When the user is in a long-running conversation and a workflow completes, or an SSE connection blips during a busy period (e.g. multiple workspace-sync events firing in quick succession from #1516), the React state can be silently rewound to the oldest 200 messages without any user action.

Trigger conditions

For (1)+(2) (refresh path):

  • Conversation has > 200 persisted messages, AND
  • User refreshes page, opens conversation in new tab, or otherwise causes ChatInterface to mount

For (3) (mid-session path), additionally:

  • React state contains at least one streaming placeholder (isStreaming: true, content: '') at the moment of an onLockChange(false) event

Reproduction

Repro A — refresh path:

  1. Have or build a conversation with > 200 messages (any free-text chat or workflow run that emits many SSE text events; >200 turns, or a longer-running workflow with many node messages).
  2. In Web UI, refresh the page (or open the conversation URL in a new tab).
  3. Scroll to the top, then to the bottom: the UI ends at message 200 (chronologically).
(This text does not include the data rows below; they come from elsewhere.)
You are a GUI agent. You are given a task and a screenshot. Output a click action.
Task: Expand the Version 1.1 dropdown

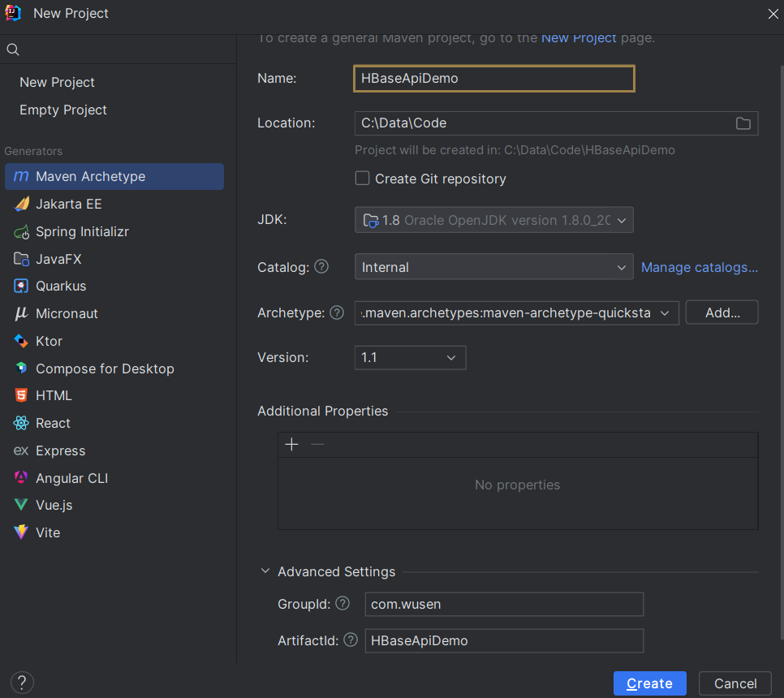click(410, 357)
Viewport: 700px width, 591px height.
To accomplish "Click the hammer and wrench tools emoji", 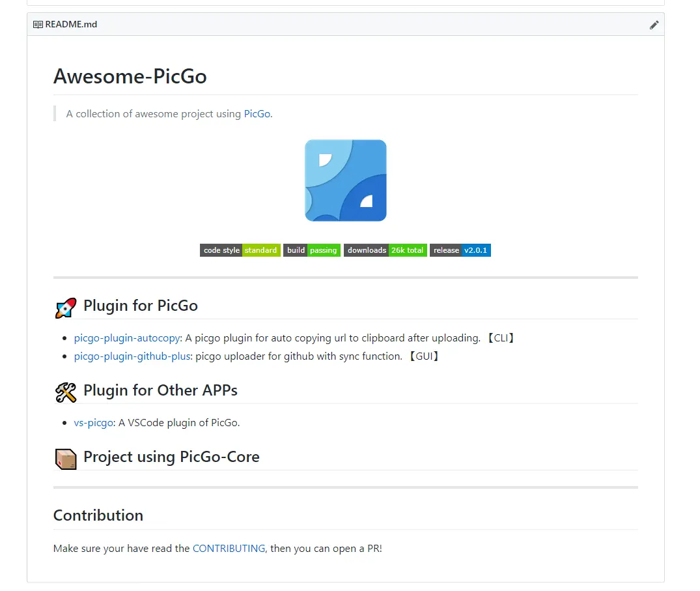I will [66, 392].
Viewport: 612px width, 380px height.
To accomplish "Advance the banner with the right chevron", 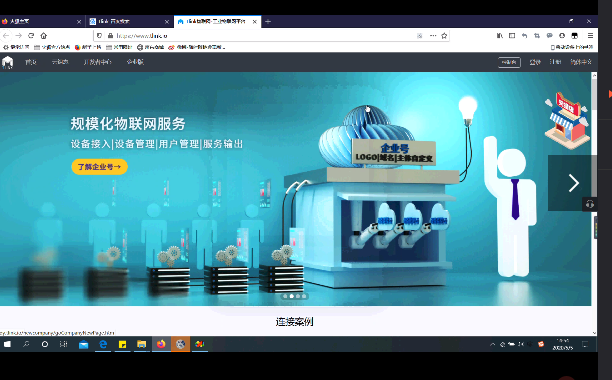I will click(573, 183).
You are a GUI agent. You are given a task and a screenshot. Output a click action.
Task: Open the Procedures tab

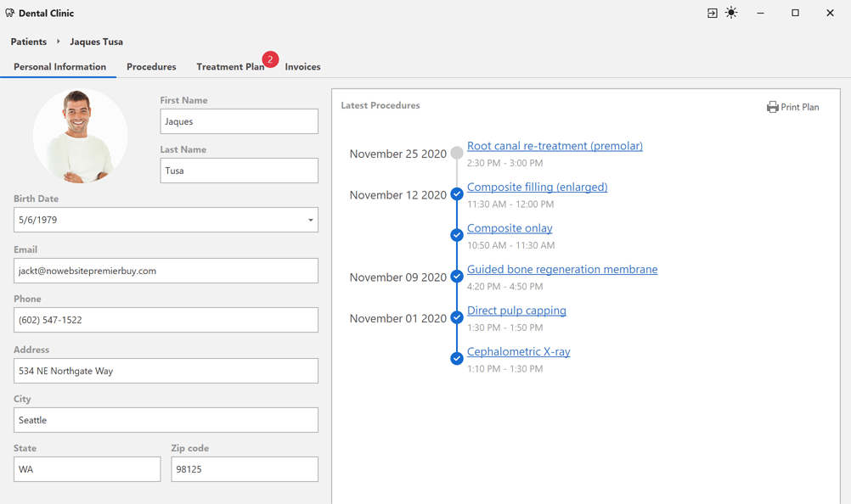151,66
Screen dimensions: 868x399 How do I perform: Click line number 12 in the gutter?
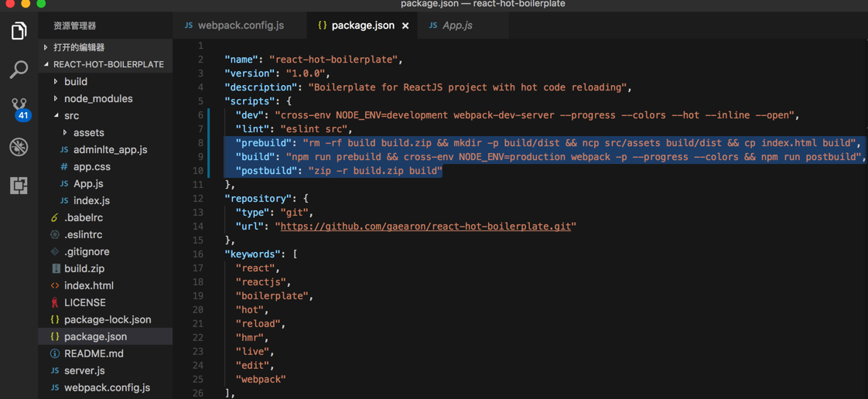click(x=199, y=199)
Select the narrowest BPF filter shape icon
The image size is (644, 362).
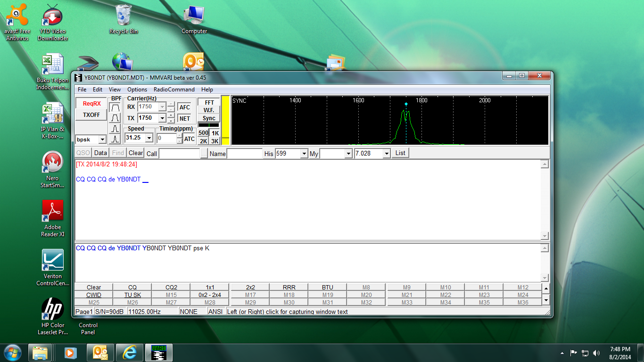tap(115, 139)
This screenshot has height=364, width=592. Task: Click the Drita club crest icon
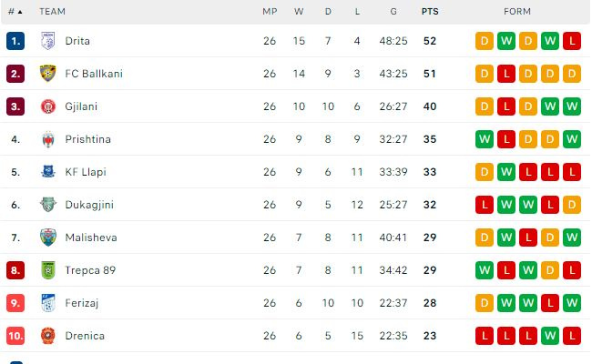48,41
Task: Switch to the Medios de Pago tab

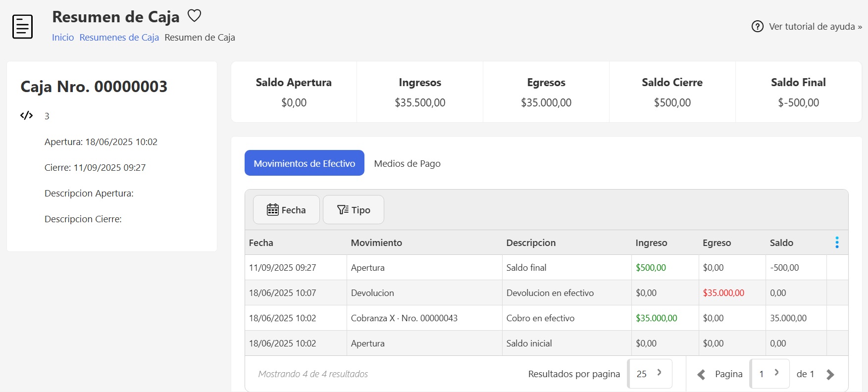Action: pyautogui.click(x=407, y=163)
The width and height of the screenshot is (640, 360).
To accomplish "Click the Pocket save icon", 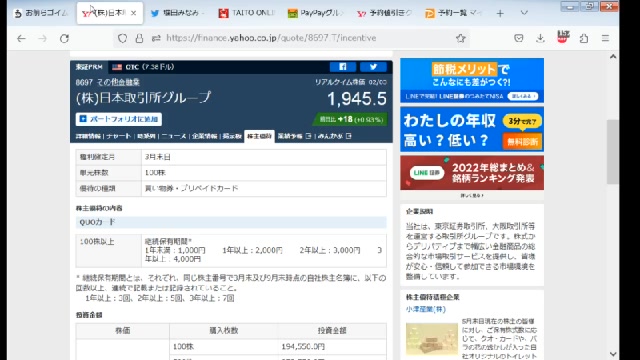I will point(519,38).

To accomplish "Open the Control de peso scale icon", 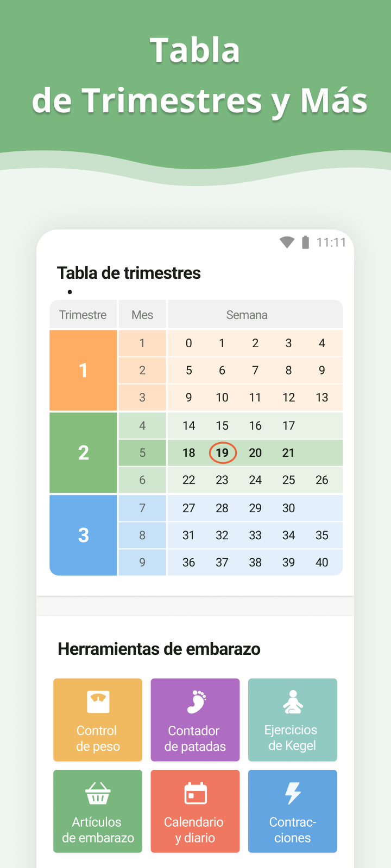I will (98, 701).
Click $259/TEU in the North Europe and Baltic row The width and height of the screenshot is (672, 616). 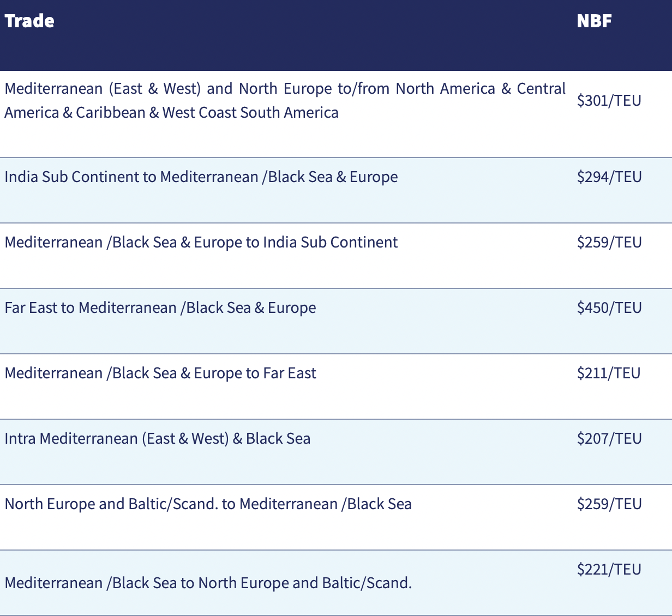point(609,504)
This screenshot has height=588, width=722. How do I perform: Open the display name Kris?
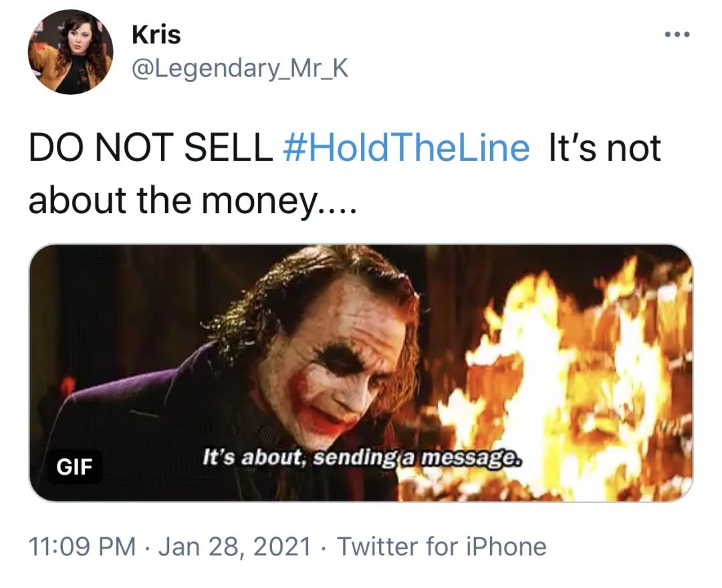(156, 35)
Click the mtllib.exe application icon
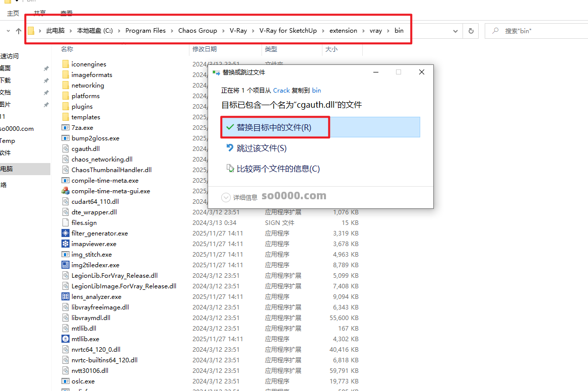The image size is (588, 391). [x=66, y=339]
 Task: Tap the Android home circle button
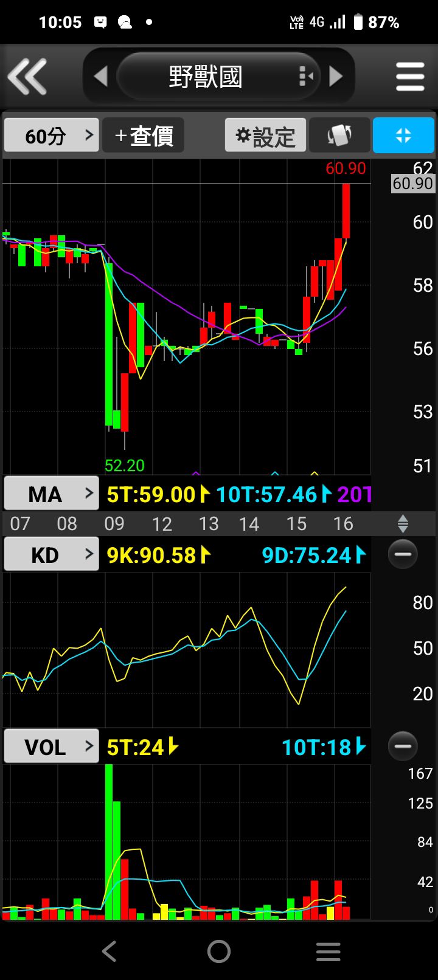(x=219, y=951)

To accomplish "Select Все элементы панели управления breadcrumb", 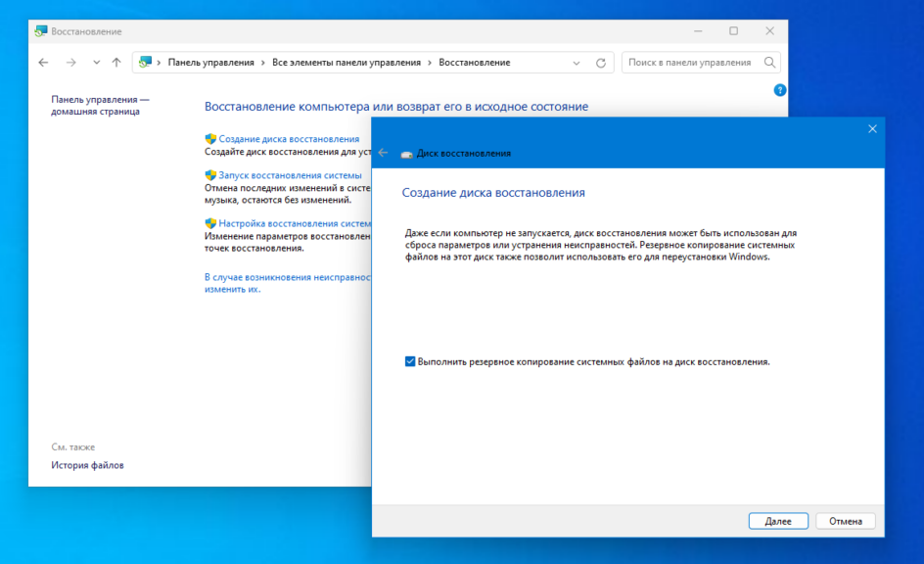I will tap(346, 63).
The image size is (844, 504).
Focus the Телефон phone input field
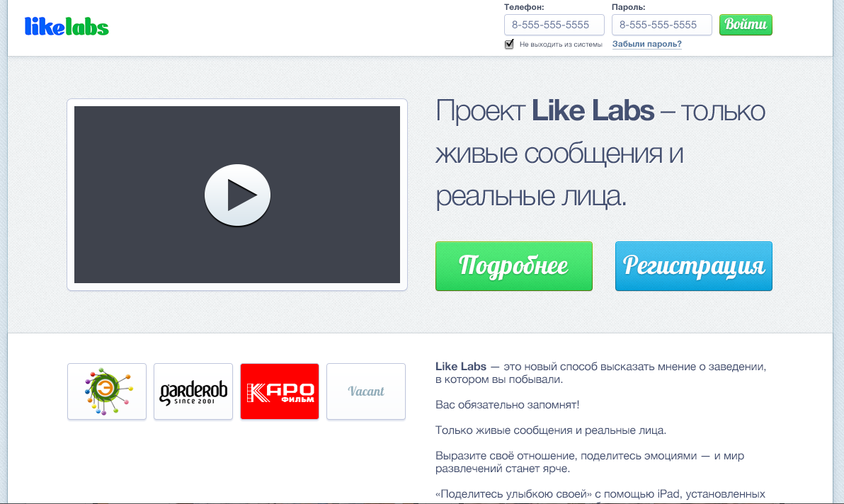click(x=554, y=25)
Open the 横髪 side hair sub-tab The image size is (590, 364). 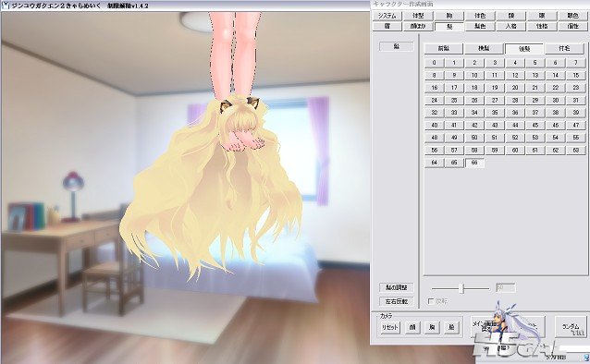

All messages numbered 201 to N are absent.
  4. Confirm via DB:
SELECT COUNT(*) FROM remote_agent_messages WHERE conversation_id = '<id>';
-- > 200, but UI shows only 200
  1. Confirm via API:
curl '/api/conversations/<id>/messages' | jq 'length'   # 200
curl '/api/conversations/<id>/messages?limit=500' | jq 'length'  # up to 500, still ASC

Repro B — mid-session path (no refresh):

  1. Same conversation > 200 messages, you're actively chatting (live SSE).
  2. Trigger any of:
  • Run a workflow (/workflow run X); when workflow_status: completed | failed | cancelled fires, onLockChange(false) is dispatched.
  • Wait for any transient SSE reconnect during a free-text response with a slow first text event (the comment in code says this is observable on first message of a new conversation, but it generalises).
  1. Observe: any messages currently in React state but outside the server's oldest-200 window vanish from the UI. The "system status" messages (sync events) are interleaved back in, but real chat content older than the server's response disappears.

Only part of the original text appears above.